His cousin Diana Watson (“He seems to be without any link in the outside world except from Nurse and myself,” she wrote) remained a lifelong confidante. He felt more comfortable discussing art with the artist Isabel Rawsthorne than many other painters. There is a vivid description of them toasting his successes together: Rawsthorne “laughing a wide, wet, red laugh”, tearing open congratulatory telegrams, reading them and then letting them drop on the floor. Erica Brausen, “a formidable razor sharp German” lesbian, was Bacon’s first real dealer, Susan Sontag the first critic to recognize his true place.

At Marlborough Gallery the staidly respectable Valerie Beston became his companion, gatekeeper and fairy godmother of his finance. Sonia Orwell (wife of George Orwell) was a long-term friend and loyal supporter. When she was penniless after a bitter copyright battle over her husband’s writing and close to death, it was Bacon who paid her hotel bills, visiting her attentively and ensuring that her room was filled with flowers.

Finding Glory in Squalor

“The job of the artist is always to deepen the mystery,” Bacon believed. He “could represent contrary things at once” the authors tell us. This is demonstrated over and over with anecdotes. Bacon mastered the art of concealment and display, ruthlessly excising the humdrum, the failures, the hard slog from his story, curating the character of a “great original”. Dedicating himself to futility with an all but religious fervor, he found glory in squalor, snatched grandeur from the banality of life.

This biography presents a mesmerizing portrait of a performer commanding the stage of the 20th century, delivering his lines to a public at times wildly applauding, at times gawking, appalled. “If there is a force field around people, his was ten times as strong,” his friend and painting subject Henrietta Moraes declared. All the set pieces are there for the taking: the time that he booed Princess Margaret for her off-key singing of cabaret songs; scurrilous tales from the Colony Club; the story of how he had a huge win in the casinos of Monte Carlo but then blew all his money on a villa so that, ten days later, he had barely the funds to get home.
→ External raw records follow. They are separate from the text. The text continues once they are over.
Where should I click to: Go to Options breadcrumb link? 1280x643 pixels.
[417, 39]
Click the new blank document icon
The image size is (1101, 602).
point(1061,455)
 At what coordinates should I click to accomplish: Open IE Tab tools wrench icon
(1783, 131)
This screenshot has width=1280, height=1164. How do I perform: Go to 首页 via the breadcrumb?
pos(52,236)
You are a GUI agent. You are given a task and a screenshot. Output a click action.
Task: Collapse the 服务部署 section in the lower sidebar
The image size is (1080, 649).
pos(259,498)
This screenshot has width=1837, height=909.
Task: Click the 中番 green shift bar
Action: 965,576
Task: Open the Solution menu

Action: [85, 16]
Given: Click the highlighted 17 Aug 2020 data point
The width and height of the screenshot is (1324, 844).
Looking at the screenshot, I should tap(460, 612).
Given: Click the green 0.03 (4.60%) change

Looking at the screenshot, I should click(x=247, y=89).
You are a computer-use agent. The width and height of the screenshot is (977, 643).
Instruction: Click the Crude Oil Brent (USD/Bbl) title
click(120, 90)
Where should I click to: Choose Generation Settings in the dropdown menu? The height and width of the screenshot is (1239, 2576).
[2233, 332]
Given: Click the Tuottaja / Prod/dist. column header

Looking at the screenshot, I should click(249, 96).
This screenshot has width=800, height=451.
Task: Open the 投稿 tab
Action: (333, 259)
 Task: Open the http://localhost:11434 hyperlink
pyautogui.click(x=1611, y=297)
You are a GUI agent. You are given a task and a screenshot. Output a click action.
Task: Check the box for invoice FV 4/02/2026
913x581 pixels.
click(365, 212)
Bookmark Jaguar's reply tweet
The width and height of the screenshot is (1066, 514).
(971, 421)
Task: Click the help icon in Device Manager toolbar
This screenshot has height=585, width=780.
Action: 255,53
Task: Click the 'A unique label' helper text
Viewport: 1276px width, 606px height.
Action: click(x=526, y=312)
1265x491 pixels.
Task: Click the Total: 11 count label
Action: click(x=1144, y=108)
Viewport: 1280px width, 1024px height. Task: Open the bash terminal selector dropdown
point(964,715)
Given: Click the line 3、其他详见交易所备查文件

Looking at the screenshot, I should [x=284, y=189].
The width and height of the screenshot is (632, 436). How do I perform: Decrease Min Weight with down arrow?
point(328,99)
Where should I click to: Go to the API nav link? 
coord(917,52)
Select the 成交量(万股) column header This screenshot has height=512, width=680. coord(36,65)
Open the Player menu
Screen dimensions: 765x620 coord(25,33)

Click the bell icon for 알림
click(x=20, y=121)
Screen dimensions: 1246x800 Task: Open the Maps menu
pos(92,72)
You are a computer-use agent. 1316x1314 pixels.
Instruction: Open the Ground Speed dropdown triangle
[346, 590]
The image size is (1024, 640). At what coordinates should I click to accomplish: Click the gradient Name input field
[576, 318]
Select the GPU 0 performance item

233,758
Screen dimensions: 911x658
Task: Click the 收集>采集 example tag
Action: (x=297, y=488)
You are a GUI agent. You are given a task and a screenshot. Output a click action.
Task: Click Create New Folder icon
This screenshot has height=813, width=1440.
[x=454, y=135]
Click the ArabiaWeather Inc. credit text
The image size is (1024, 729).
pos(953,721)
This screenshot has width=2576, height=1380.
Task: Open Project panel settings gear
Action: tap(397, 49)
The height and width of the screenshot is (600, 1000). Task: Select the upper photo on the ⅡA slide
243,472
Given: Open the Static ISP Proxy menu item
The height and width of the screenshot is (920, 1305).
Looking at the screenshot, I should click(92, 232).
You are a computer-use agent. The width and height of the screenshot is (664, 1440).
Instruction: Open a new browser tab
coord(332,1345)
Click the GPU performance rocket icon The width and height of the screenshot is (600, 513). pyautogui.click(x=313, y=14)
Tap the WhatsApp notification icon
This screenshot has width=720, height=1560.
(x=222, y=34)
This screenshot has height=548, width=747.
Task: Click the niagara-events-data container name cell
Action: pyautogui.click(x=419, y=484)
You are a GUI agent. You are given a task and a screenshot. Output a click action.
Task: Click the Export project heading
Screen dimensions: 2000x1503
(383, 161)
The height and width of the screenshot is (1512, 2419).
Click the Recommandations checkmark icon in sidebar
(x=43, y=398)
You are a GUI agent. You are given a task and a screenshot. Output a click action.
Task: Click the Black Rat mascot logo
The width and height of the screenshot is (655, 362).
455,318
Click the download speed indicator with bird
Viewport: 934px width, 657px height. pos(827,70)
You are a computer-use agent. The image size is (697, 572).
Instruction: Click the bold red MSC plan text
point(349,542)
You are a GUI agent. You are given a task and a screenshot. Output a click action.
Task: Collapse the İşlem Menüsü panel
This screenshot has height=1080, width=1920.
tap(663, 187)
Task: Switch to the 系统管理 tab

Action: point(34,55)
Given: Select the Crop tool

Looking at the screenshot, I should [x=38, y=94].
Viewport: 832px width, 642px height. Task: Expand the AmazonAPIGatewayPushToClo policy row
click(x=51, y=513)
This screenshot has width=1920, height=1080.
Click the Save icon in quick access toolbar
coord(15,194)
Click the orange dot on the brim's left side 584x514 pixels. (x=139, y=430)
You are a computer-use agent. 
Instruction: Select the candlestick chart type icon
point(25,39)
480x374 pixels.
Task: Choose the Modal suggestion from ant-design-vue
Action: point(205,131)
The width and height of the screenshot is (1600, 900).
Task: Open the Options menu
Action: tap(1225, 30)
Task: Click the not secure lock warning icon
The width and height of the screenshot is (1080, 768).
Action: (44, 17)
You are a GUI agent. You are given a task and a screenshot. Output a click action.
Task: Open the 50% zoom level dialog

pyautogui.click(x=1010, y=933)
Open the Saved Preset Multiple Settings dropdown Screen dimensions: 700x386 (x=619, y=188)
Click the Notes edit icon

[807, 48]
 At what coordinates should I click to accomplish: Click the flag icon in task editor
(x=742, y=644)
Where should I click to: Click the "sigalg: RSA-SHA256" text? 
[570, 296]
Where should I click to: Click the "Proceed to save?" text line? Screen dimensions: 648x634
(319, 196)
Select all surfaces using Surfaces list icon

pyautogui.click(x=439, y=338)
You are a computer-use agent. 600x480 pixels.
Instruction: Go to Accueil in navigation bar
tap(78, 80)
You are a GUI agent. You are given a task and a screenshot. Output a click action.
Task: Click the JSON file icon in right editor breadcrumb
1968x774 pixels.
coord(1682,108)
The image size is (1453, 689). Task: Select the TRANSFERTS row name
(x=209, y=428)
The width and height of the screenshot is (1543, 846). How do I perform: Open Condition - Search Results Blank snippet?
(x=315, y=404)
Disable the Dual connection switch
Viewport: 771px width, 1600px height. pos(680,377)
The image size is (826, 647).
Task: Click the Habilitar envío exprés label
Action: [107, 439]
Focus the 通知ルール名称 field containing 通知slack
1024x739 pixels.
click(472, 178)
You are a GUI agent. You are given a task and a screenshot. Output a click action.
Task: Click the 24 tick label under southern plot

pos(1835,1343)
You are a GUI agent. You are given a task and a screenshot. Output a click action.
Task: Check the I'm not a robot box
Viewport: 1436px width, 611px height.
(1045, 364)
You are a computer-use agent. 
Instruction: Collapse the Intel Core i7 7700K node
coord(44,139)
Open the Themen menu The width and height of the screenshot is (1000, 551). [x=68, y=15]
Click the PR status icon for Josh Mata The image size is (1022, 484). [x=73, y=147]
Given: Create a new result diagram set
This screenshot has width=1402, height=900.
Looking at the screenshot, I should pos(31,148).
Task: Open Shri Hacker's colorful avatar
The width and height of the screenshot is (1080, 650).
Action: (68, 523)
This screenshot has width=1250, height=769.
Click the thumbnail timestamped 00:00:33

Bacon in his London studio, 1985.

The recounting of riveting anecdotes is easy. Where this biography soars above rivals is where its authors, even while acknowledging the crafted performance, probe beneath the façade. Newcomers can meet the celebrated public figure: dramatic, queeny and confident, charming, generous and funny, fiercely unsentimental and fantastically talented. But celebrity, the authors write, “was a light that, concealing more than it revealed, enabled him to slip in and out of his persona. It certainly did not displace any masks that he wanted kept in place.”

Stevens and Swan analyze what lay beneath the mask. A growing sense of intimacy strikes. It begins with small details: Bacon’s youthful enjoyment of tennis (one friend recalls him ruthlessly running a fat female opponent from side to side of the court with remorselessly placed shots), his particular taste for Tiptree “Tiny Tip” Raspberry conserve. We sit on the edge of the bath with the wickedly amusing Michael Wishart watching him dress for a night out, applying foundation “with lightning dexterity born of long practice”, brushing brown Kiwi boot polish into his graying hair, whitening his teeth with Vim. We see a photograph of him naked bar his budgie-smuggling underpants. We are told — although the precise details remain secret (Bacon erupted in fury when probed) — that he, an emphatic atheist, was once shaken to the core by a religious experience.

“If there is a force field around people, his was ten times as strong.”

This book’s true “revelation” is Bacon in all his mysterious complexity. He was not just “a radical master of the 20th-century stage who exulted in the dark arts”. He was simultaneously “an Englishman suffused with longing for the ordinary patterns of joy and solace denied him as a child and a young man”.

This is not a portrait of a myth. It is the story of a man. And when it comes to the figure of Francis Bacon, a biography that can make manifest this intrinsic paradox must surely count as definitive.